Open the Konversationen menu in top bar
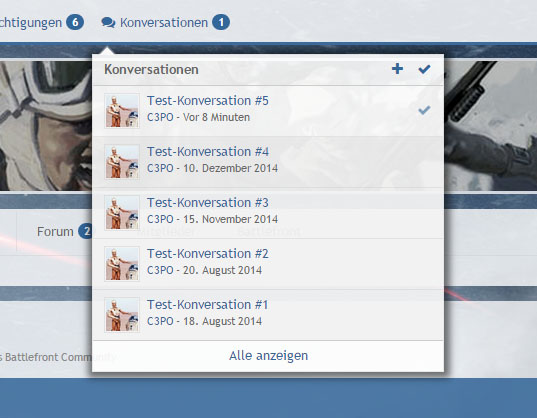537x418 pixels. [164, 23]
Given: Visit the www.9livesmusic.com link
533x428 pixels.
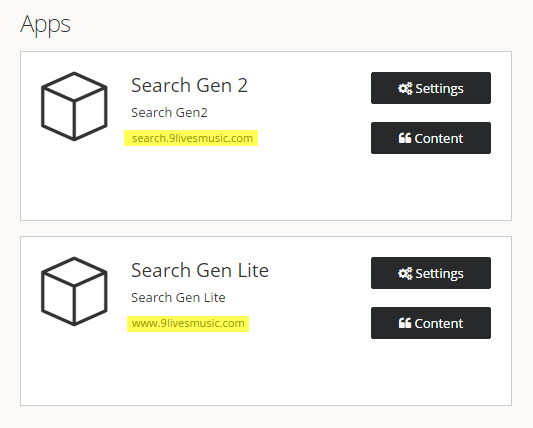Looking at the screenshot, I should click(188, 323).
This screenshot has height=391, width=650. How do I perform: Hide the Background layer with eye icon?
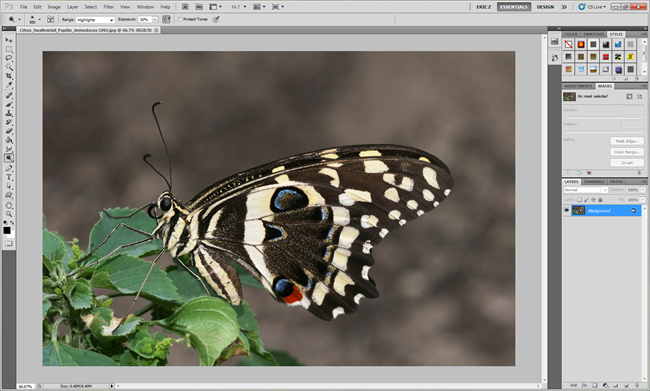pos(567,211)
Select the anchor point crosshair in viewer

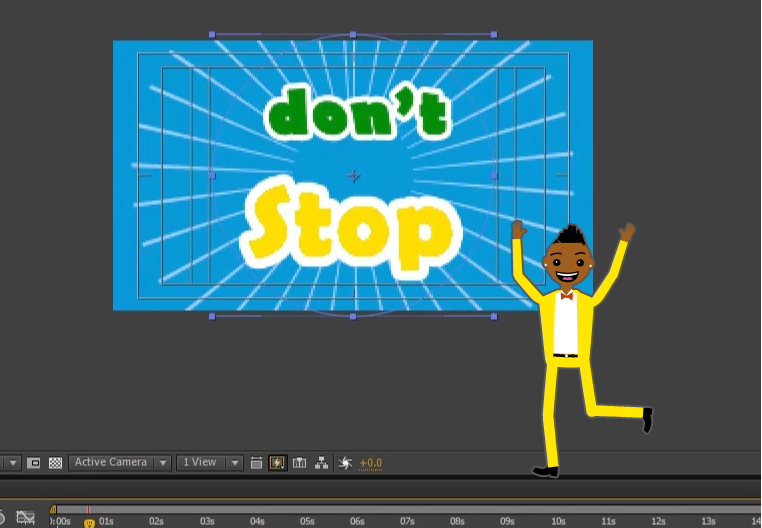point(353,176)
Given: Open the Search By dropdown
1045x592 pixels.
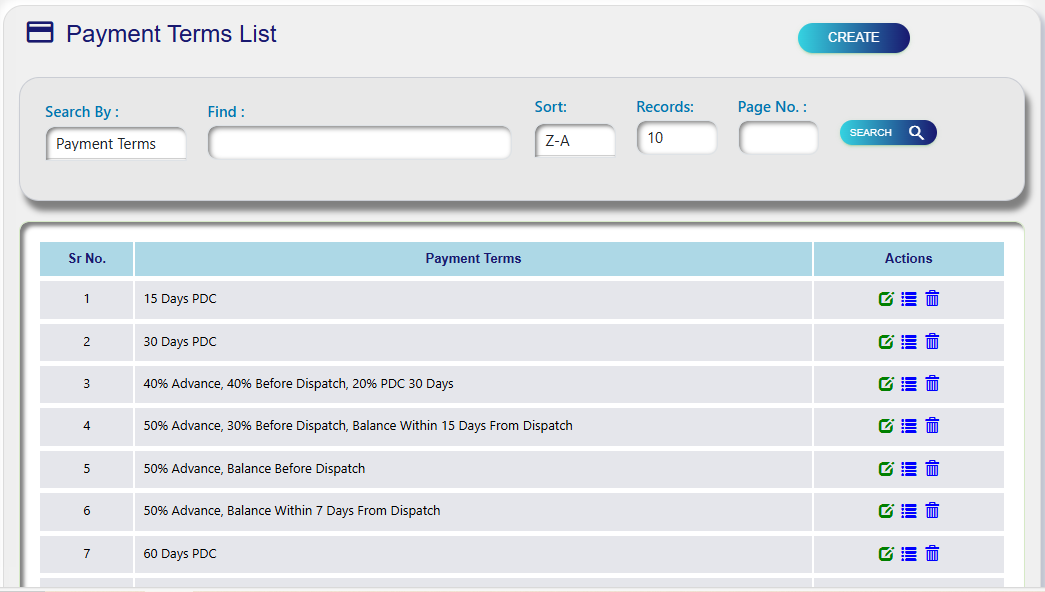Looking at the screenshot, I should (x=115, y=143).
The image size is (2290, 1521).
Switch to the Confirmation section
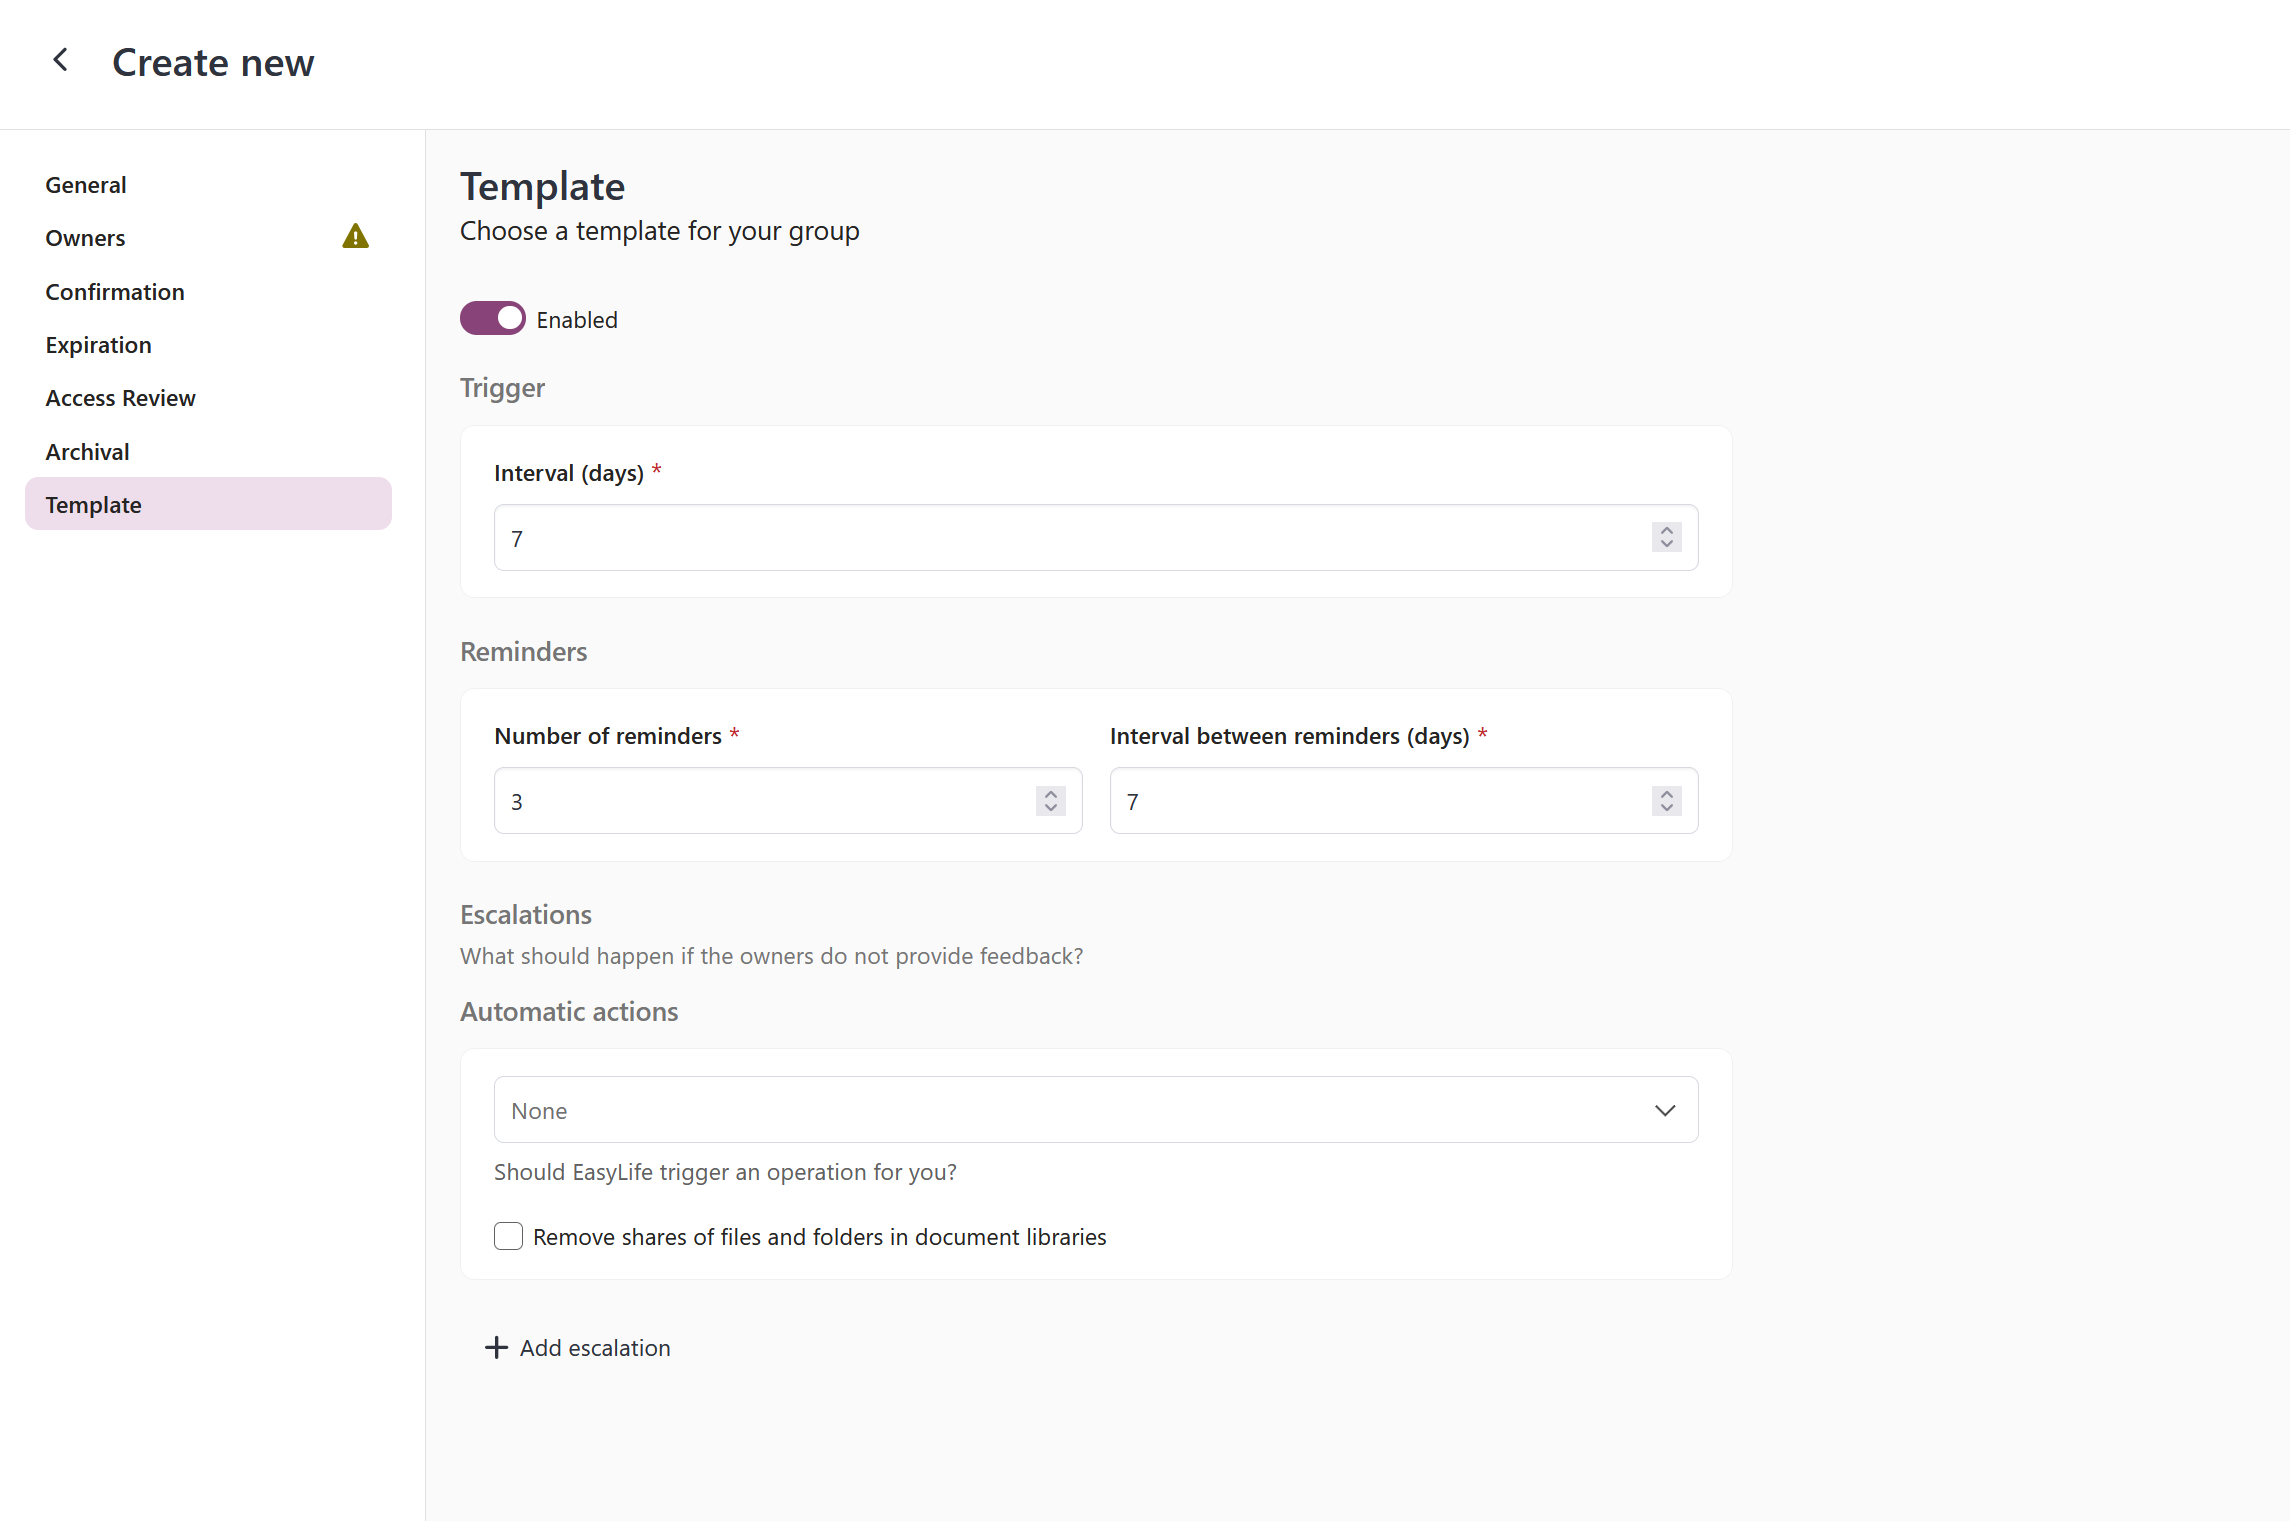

------------------------

▶ What is needed
Copy the whole listing exactly, excluding the pictures in it.

▶ Answer for this exercise
Open the Konversationen menu in top bar
537x418 pixels. [164, 23]
Given: Visit the www.9livesmusic.com link
533x428 pixels.
Looking at the screenshot, I should click(188, 323).
This screenshot has height=391, width=650. How do I perform: Hide the Background layer with eye icon?
pos(567,211)
Select the anchor point crosshair in viewer

point(353,176)
Given: Open the Search By dropdown
1045x592 pixels.
Looking at the screenshot, I should (x=115, y=143).
The image size is (2290, 1521).
Switch to the Confirmation section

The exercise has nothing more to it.